Extract provided:
-=-=-=-=-

An already pinched supply chain will face further challenges and some costs could increase following Russia’s decision to go to war with neighbouring Ukraine.
Notably, prices of oil and gasoline are expected to spike. Both countries are also major suppliers of commodities key to the automotive industry.
“The Russian invasion will further de-stabilize supply chain and spike raw material costs in the short term for sure,” observed to Kumar Saha, managing director at Eucon Canada and head of market intelligence.
Furthermore, the impacts of this conflict will hit the aftermarket in a deeper, longer lasting way, he added.
“COVID, spectre of a European war and China’s tacit ‘approval’ of the incursion will trigger a complete re-think of aftermarket procurement and production,” according to Saha. “It was already happening, but these events will put those strategies on warp speed.”
The conflict may indeed push ahead strategy among industry players to greater regionalize production.
“Mexico and U.S. will be the obvious benefactors. But this is Canada’s opportunity, too — to show itself as a mid-cost but advanced and reliable production hub and bring back manufacturing jobs,” Saha said.
Russia provides more than 30 per cent of Europe’s natural gas. The continent’s gas markets are linked by a network of pipelines, some of which pass through Ukraine. Energy expert Dan Yergin told CNBC that a likely scenario is that gas supplies are disrupted because of violence in the region.
Yergin also observed “a lot of nervousness” in oil markets. Prices were already up thanks to limited supply. Crude prices went above US$90 per barrel recently — that’s increase of almost 20 per cent this year, and up more than 60 per cent since the beginning of 2021.
There are predictions among analysts that oil could jump past US$100 per barrel.
“Russia is the third-largest oil producer and second-largest oil exporter. Given low inventories and dwindling spare capacity, the oil market cannot afford large supply disruptions,” UBS analyst Giovanni Staunovo told Reuters.
Meanwhile, Ukraine has increased its exports over the years, and is now a “huge provider” of raw materials, chemical products and even machinery like transportation equipment, Dawn Tiura, president at Sourcing Industry Group, told CNBC.
About 10 per cent of global copper reserves are controlled by Russia, which is also a major producer of nickel and platinum. Nickel is a key raw material used in electric vehicle batteries. Copper is heavily used in electronics manufacturing.
“The U.S. chip industry heavily relies on Ukrainian-sourced neon and Russia also exports a number of elements critical to the manufacturing of semiconductors, jet engines, automobiles and medicine,” CNBC quoted Per Hong, senior partner at consulting firm Kearney, as saying.
However, chipmakers don’t appear to be fazed at the moment, according to a report from Reuters. Companies aren’t expecting much supply chain disruption as a result of the conflict thanks to raw material stockpiling and diversified procurement.

-=-=-=-=-

Problem description: According to the article, what share of Europe's natural gas does Russia provide? Rely only on the article above, without outside knowledge.

Material supplied:
-=-=-=-=-

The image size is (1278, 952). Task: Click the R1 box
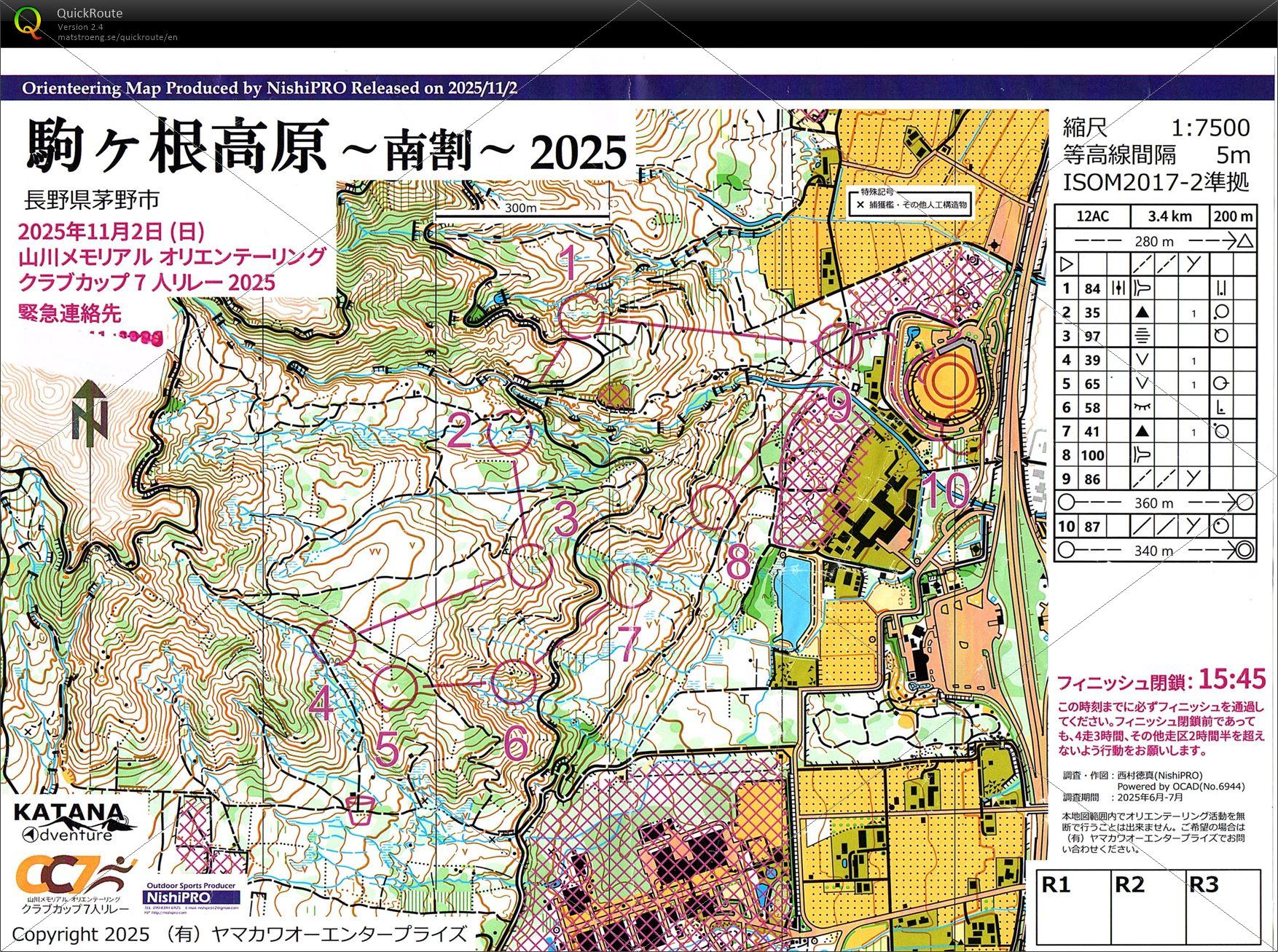tap(1073, 905)
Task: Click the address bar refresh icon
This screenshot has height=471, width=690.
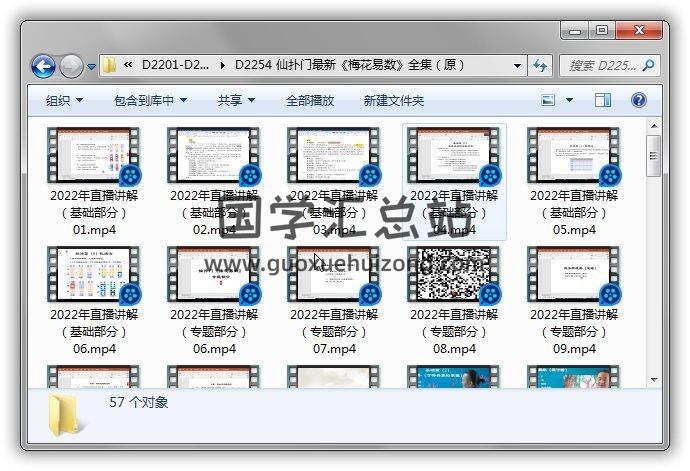Action: pyautogui.click(x=541, y=66)
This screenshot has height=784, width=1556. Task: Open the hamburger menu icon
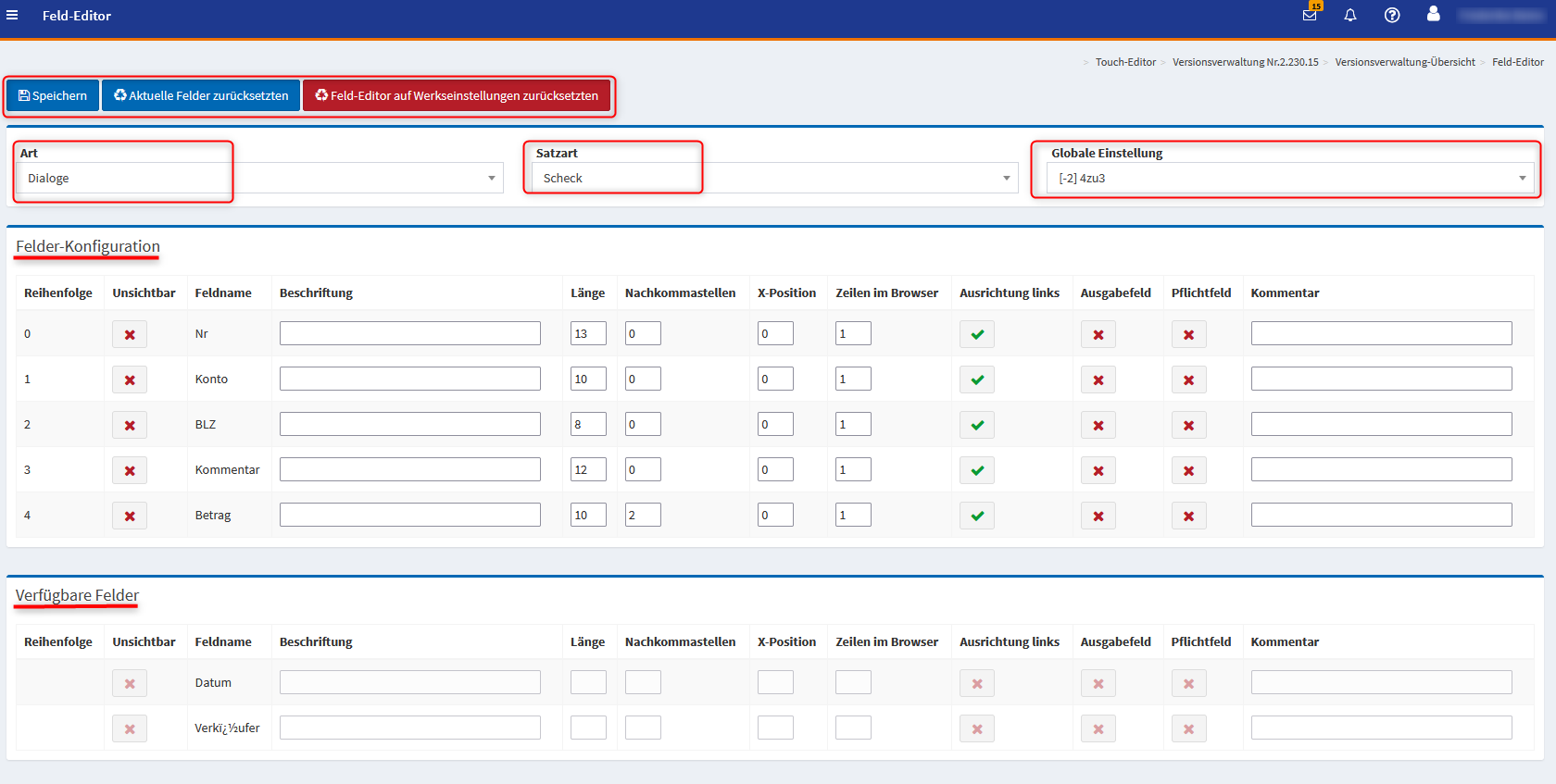12,15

-=-=-=-=-

Written answer: More than 30 percent.